Impossible to resist its imperial bidding for long, it impels us to
ascend and contemplate wider horizons.
The Glastonbury Zodiac is the earthly counterpart of the Caer Sidi of
the Celts - a great Star-Temple, reflecting in its natural contours and
streams the Zodiac in the heavens. So accurately indeed does it mirror
the heavenly pattern that the stars of the Zodiac fit over its earthly
effigies when the planisphere is scaled to the map of Avalon.
That this antiquity has lain so long forgotten is due, paradoxically,
to its immense size. It is literally too big to be seen. These giant
figures - one of them is five miles across - lie stretched over the
Vale of Avalon in a great circle ten miles in diameter. Glastonbury Tor
is it's northern sighting point; Somerton and Lyte's Cary bound it on
the south. The effigies are formed and outlined by hills, contours,
earthworks, roads, paths, ancient field boundaries, and by natural and
artificial waterways. They consist of the twelve signs of the Zodiac in
their correct order, with a thirteenth figure, the largest of all,
lying outside the circle to the southwest. This is the great dog of
Langport, who guards the sacred abode of Annwn, just as Cerberus
guarded the gates of Hades.
Sole credit for discovering the Glastonbury Giants belongs to Katharine
Maltwood. In 1927 she was asked to draw an itinerary of the Grail-Quest
in Avalon for "The High History of the Holy Grail", a Norman-French
manuscript newly translated into English. Studying its text, which
purports to have been written at Glastonbury Abbey, she found that the
castles and adventures of the knights accurately corresponded to places
in the Vale of Avalon. Following their encounters with dragons, giants,
lions and other alarming fauna on the map, she was amazed to find that
she too was confronted by a huge lion, its underside accurately drawn
by the river Cary from Somerton to Lyte's Cary; its back traced by an
ancient road, Somerton Lane.
A geographical giant revealed itself next contoured by Dundon and
Lollover Hills. An astrologer friend with whom she discussed these
strange finds suggested from their relative positions that they might
be Leo and Gemini of the Zodiac - and it was not long before the whole
consort of Glastonbury Giants was restored, after centuries of
oblivion.
Who made it? When? And why? There can be no doubt that this Zodiac in
essence, is natural. Its huge figures moulded by hills and lesser
contours is partly outlined by rivers and streams whose course is
determined by them. The whole complex measures some ten or twelve miles
across, thirty miles around and can hardly be the unaided work of man.
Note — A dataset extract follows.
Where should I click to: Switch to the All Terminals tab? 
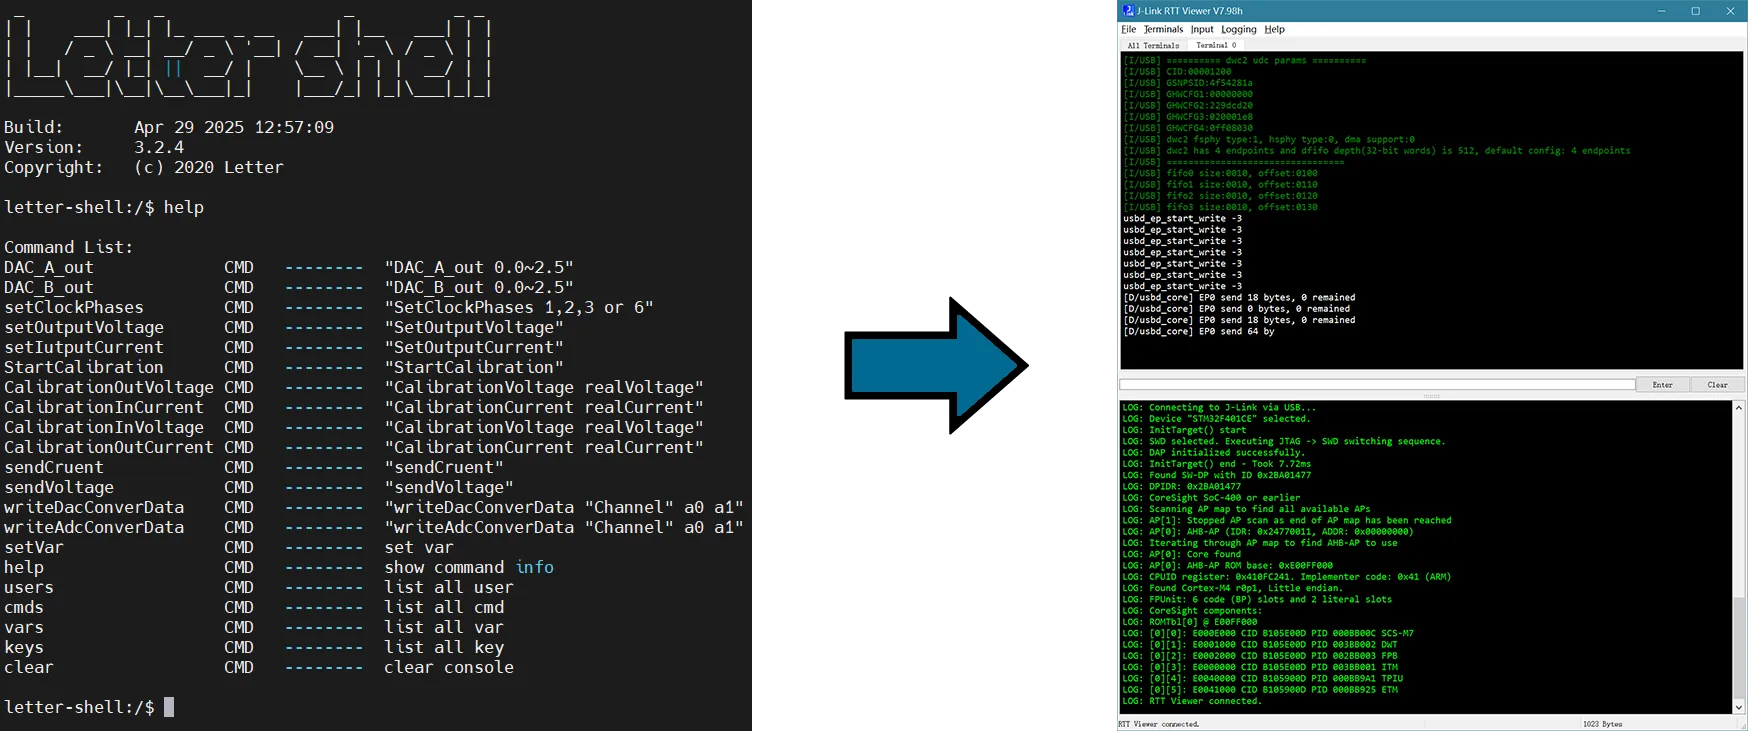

No, it was modelled by a vaster hand; whether we like to call it
Nature, Cosmic Forces, or simply God.
So the question, "who made the Zodiac," must it seems have a dual
answer; it was made by Nature in the first place, and continued by man.
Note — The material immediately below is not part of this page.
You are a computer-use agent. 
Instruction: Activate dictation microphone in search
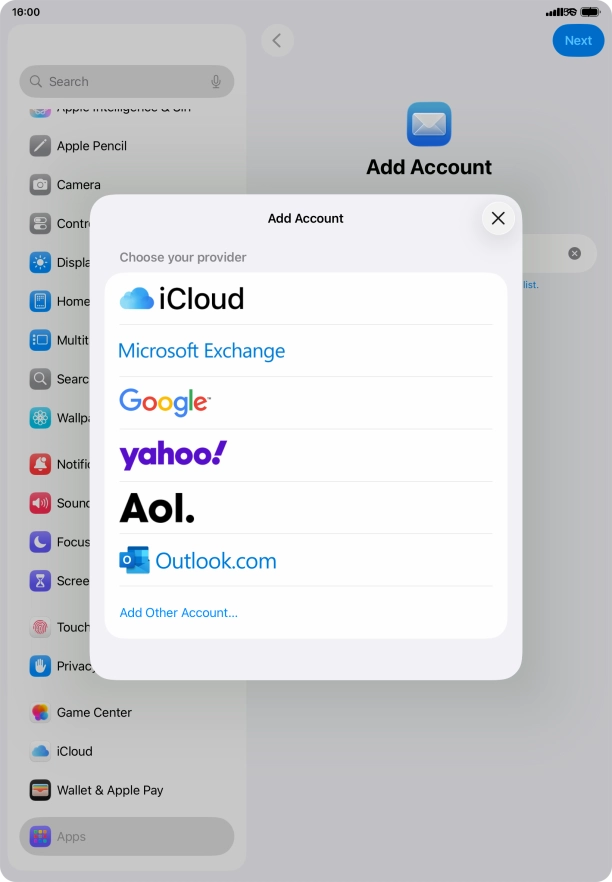point(216,82)
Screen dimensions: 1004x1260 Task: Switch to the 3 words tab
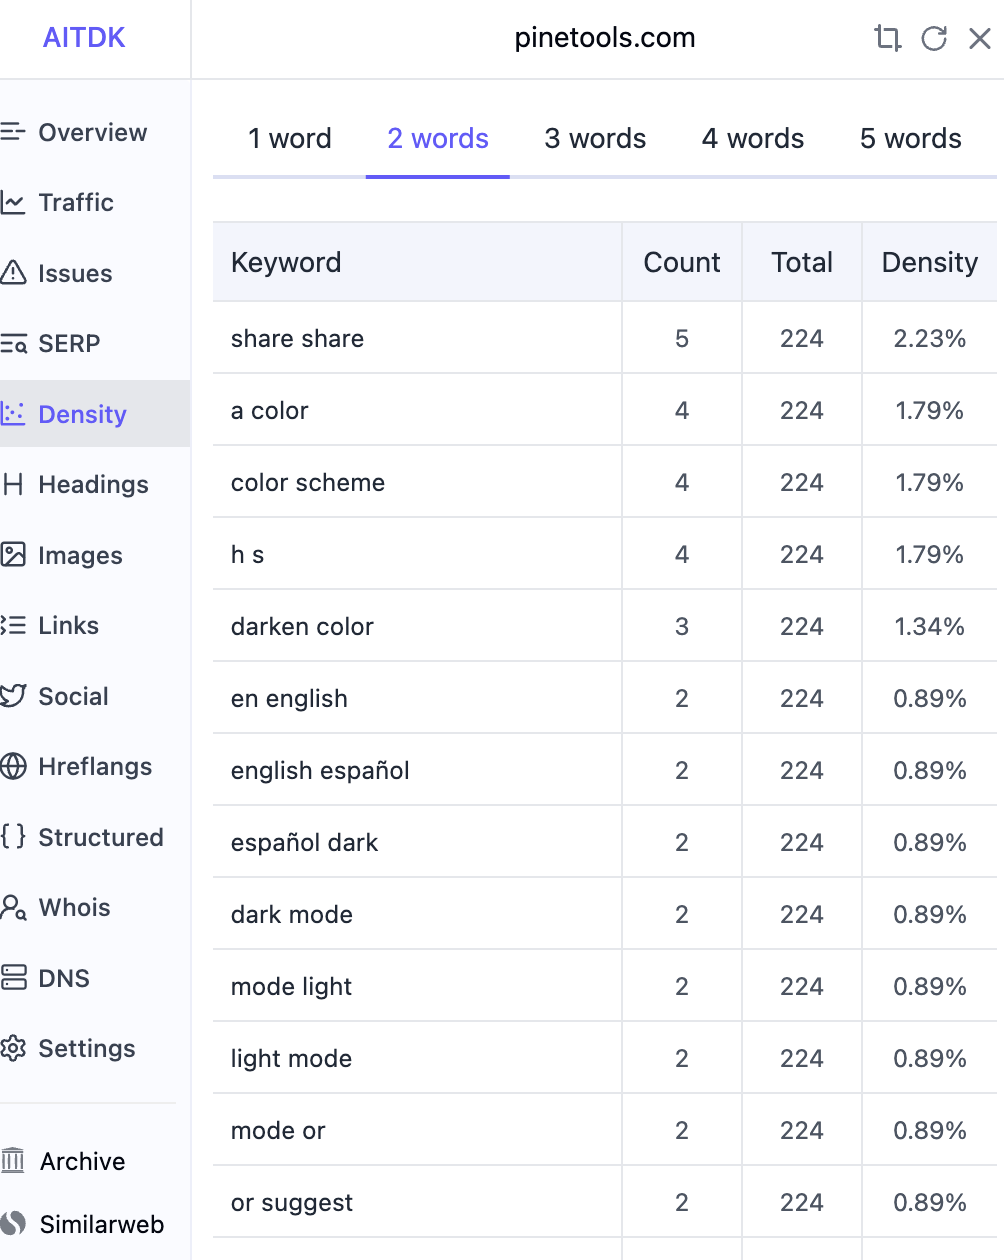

The Zodiac can be seen in 20th century maps perhaps more clearly than
in the past. The paths are widening into motor roads and some are
becoming dual carriage-ways. Yet this is not to say that the design was
unknown, unrecognized. There is indeed much evidence in early writings
to show that it was known.
The second question "When was it made?" must then take us back to the
geological ages when the hills were first formed and the streams first
began to flow. But this was only the beginning; its continuous
development embraces all the ages of man down to the present day.
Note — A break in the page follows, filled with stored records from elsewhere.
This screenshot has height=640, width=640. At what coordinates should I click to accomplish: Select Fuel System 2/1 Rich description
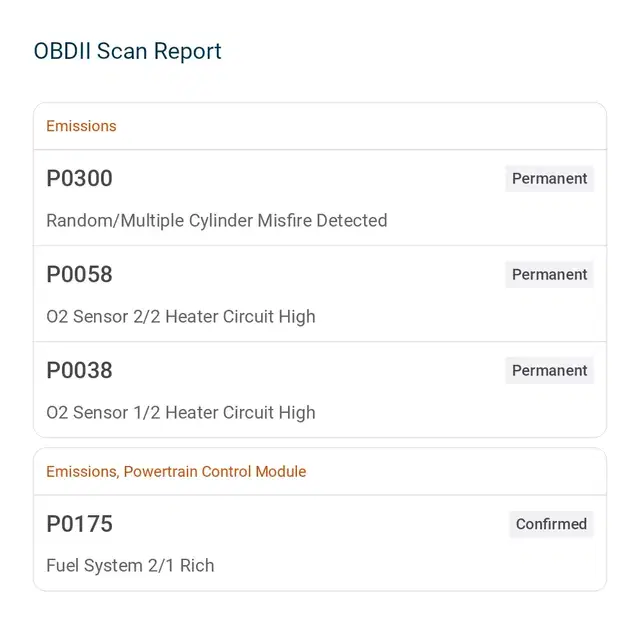tap(130, 566)
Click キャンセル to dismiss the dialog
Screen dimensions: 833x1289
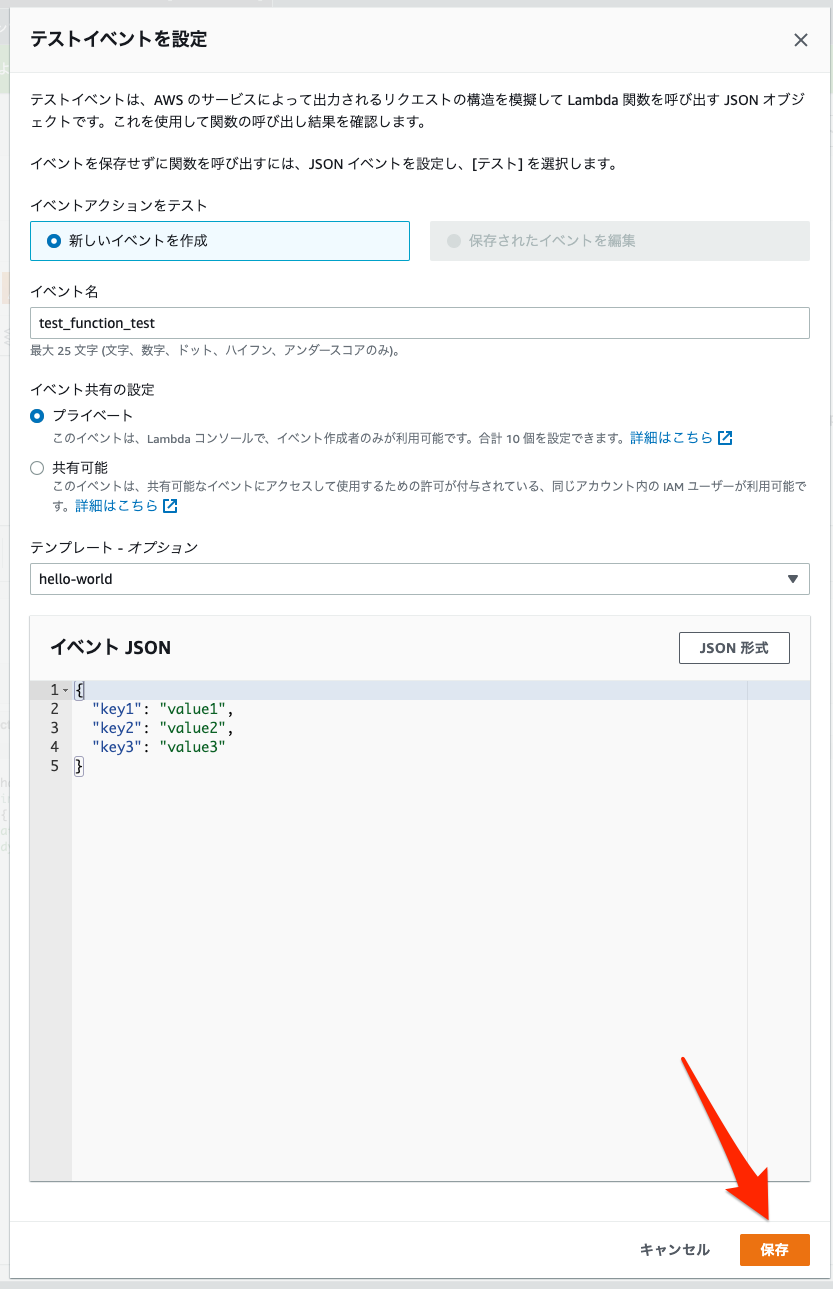coord(674,1249)
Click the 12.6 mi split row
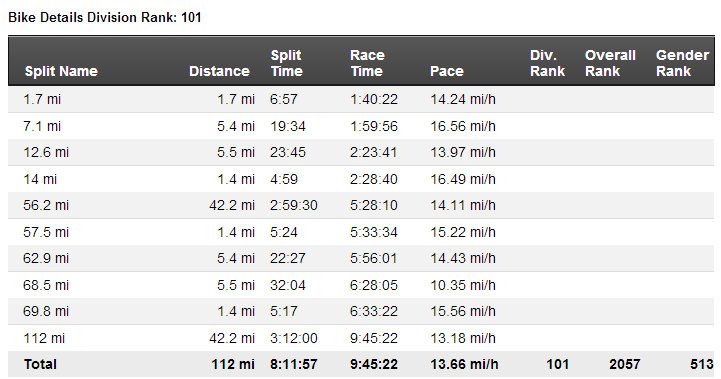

The third question, "Why was it made?" has already been answered by Dunstan's biographer with
commendable succinctness. It was prepared, he tells us,
"for the salvation
of mankind".
What a flavor of infinity there is about all these answers! We come to it in our
usual state of partial consciousness, expecting a clear yes or no, and get both yes and
no at once. This in itself is a hint that we are in touch with infinity.